Task brief
Without leaving out a single line, copy the records exactly.

Exercise data
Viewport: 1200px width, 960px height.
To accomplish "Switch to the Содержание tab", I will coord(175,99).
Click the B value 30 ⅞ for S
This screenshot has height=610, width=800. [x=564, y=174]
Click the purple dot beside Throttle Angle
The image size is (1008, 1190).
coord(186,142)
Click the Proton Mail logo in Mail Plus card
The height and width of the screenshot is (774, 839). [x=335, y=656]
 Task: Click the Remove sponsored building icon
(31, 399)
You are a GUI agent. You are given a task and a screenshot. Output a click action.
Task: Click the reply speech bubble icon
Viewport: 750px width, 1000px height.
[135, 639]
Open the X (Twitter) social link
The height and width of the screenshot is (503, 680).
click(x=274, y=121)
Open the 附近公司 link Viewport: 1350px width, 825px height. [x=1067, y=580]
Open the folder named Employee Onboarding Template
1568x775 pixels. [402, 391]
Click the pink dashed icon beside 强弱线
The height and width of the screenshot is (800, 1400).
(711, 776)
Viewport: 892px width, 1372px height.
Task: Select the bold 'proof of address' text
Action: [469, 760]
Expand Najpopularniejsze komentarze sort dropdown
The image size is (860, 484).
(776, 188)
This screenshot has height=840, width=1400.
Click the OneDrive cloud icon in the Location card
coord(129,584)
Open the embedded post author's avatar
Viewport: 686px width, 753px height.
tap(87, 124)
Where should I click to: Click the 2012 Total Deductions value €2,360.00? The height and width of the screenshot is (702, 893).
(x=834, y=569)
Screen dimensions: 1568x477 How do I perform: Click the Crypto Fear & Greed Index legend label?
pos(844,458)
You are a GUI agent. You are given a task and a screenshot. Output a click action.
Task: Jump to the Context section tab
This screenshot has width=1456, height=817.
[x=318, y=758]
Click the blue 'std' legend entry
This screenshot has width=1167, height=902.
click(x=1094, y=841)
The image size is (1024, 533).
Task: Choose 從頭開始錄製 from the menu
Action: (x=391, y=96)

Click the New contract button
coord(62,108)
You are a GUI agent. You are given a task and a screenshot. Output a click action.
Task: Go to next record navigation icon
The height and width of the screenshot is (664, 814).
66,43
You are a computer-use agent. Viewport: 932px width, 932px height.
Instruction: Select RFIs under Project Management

Reply to the exercise
Viewport: 1200px width, 960px height.
To accomplish "Switch to the Содержание tab", I will coord(175,99).
Click the B value 30 ⅞ for S
This screenshot has height=610, width=800. [x=564, y=174]
Click the purple dot beside Throttle Angle
The image size is (1008, 1190).
coord(186,142)
Click the Proton Mail logo in Mail Plus card
The height and width of the screenshot is (774, 839). [x=335, y=656]
 Task: Click the Remove sponsored building icon
(31, 399)
You are a GUI agent. You are given a task and a screenshot. Output a click action.
Task: Click the reply speech bubble icon
Viewport: 750px width, 1000px height.
[135, 639]
Open the X (Twitter) social link
The height and width of the screenshot is (503, 680).
click(x=274, y=121)
Open the 附近公司 link Viewport: 1350px width, 825px height. [x=1067, y=580]
Open the folder named Employee Onboarding Template
1568x775 pixels. [402, 391]
Click the pink dashed icon beside 强弱线
The height and width of the screenshot is (800, 1400).
(711, 776)
Viewport: 892px width, 1372px height.
Task: Select the bold 'proof of address' text
Action: [469, 760]
Expand Najpopularniejsze komentarze sort dropdown
The image size is (860, 484).
(776, 188)
This screenshot has height=840, width=1400.
Click the OneDrive cloud icon in the Location card
coord(129,584)
Open the embedded post author's avatar
Viewport: 686px width, 753px height.
tap(87, 124)
Where should I click to: Click the 2012 Total Deductions value €2,360.00? The height and width of the screenshot is (702, 893).
(x=834, y=569)
Screen dimensions: 1568x477 How do I perform: Click the Crypto Fear & Greed Index legend label?
pos(844,458)
You are a GUI agent. You are given a task and a screenshot. Output a click action.
Task: Jump to the Context section tab
This screenshot has width=1456, height=817.
[x=318, y=758]
Click the blue 'std' legend entry
This screenshot has width=1167, height=902.
click(x=1094, y=841)
The image size is (1024, 533).
Task: Choose 從頭開始錄製 from the menu
Action: (x=391, y=96)

Click the New contract button
coord(62,108)
You are a GUI agent. You are given a task and a screenshot. Output a click action.
Task: Go to next record navigation icon
The height and width of the screenshot is (664, 814).
66,43
You are a computer-use agent. Viewport: 932px width, 932px height.
Instruction: Select RFIs under Project Management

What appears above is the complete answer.